Yo me hice con las raciones que quedaban y corrí hacia la selva. Oí a Vanninen que gritaba colérico:

—¡Ni se os ocurra tocar los cajones que quedan!

Y luego lo repitió en sueco e inglés.

Me imaginé que la enloquecida tropa, en pleno furor hambriento, estaba intentando desenterrar los contenedores.

Me apoyé exhausto en el tronco de un árbol, con los brazos llenos de carne de pollo caliente, y sólo me espabilé al oír unas voces detrás de mí. Eran los miembros de la expedición que regresaban sudorosos de su viaje.

El grupo en pleno, que iba en fila india, se paró delante de mí. En tono inquisitivo y seco, me preguntaron de dónde había sacado aquellas delicias.

Les contesté que había salvado lo que había podido. Referí brevemente lo sucedido y le ofrecí el pollo rescatado al debilitado pelotón de exploradores. Me creyeron.

Atravesamos la espesura en dirección a la playa. Vanninen se encontraba en un aprieto tremendo, rodeado de una aterradora jauría, mujeres en su mayor parte.

Nuestra inesperada aparición tuvo un efecto radical y el motín se detuvo en seco.

El grupo de hombres y mujeres, que tan sólo hacía unos segundos se agitaba amenazante en torno a Vanninen, se disolvió de inmediato, todos en silencio y avergonzados. Algunos de ellos fueron a esconderse a la selva, pero otros se pusieron a defender obstinadamente su comportamiento. Vanninen dijo entre jadeos:

—Qué poco ha faltado…

Yo me quedé pensando que las buenas formas de los occidentales se habían relajado mucho, al menos en lo que se refería a las costumbres en la mesa.

Y ahí quedó la cosa. Los avergonzados regresaron a la playa. Vanninen, la comadrona y yo repartimos lo que quedaba del pollo a la patrulla recién llegada. Aunque había estado rodando por la arena, el desastre no había sido tan grande como pensábamos.

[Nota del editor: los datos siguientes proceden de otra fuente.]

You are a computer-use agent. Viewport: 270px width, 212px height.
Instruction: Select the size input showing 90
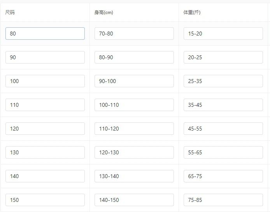45,57
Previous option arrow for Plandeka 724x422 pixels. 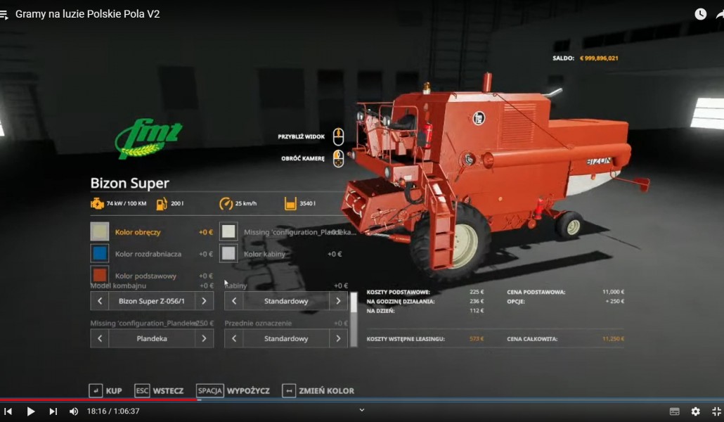(x=100, y=338)
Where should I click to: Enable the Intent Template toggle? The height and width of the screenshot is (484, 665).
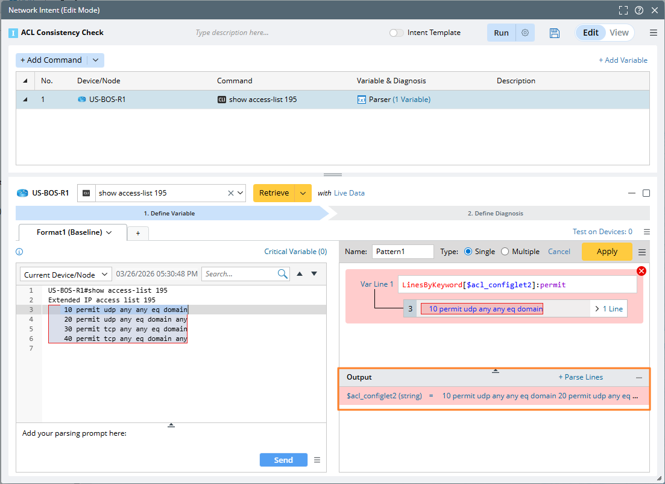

La segunda tanda de exploradores comía con aspecto de cansancio, pero todos parecían estar bastante satisfechos con la expedición. Y no les faltaban motivos, ya que se las habían apañado para cazar más de diez sapos de buen tamaño, tres serpientes verdes, y además habían traído más de quince puñados de raíces y una buena cantidad de fruta. Un botín excelente, ¡sin lugar a dudas!

Tras el accidentado almuerzo, nos dispersamos para la siesta. Era ya mediodía y teníamos mucho sueño. Y así fue como por primera vez, y en aquel confín del mundo, todos pudimos dormir con la tripa llena.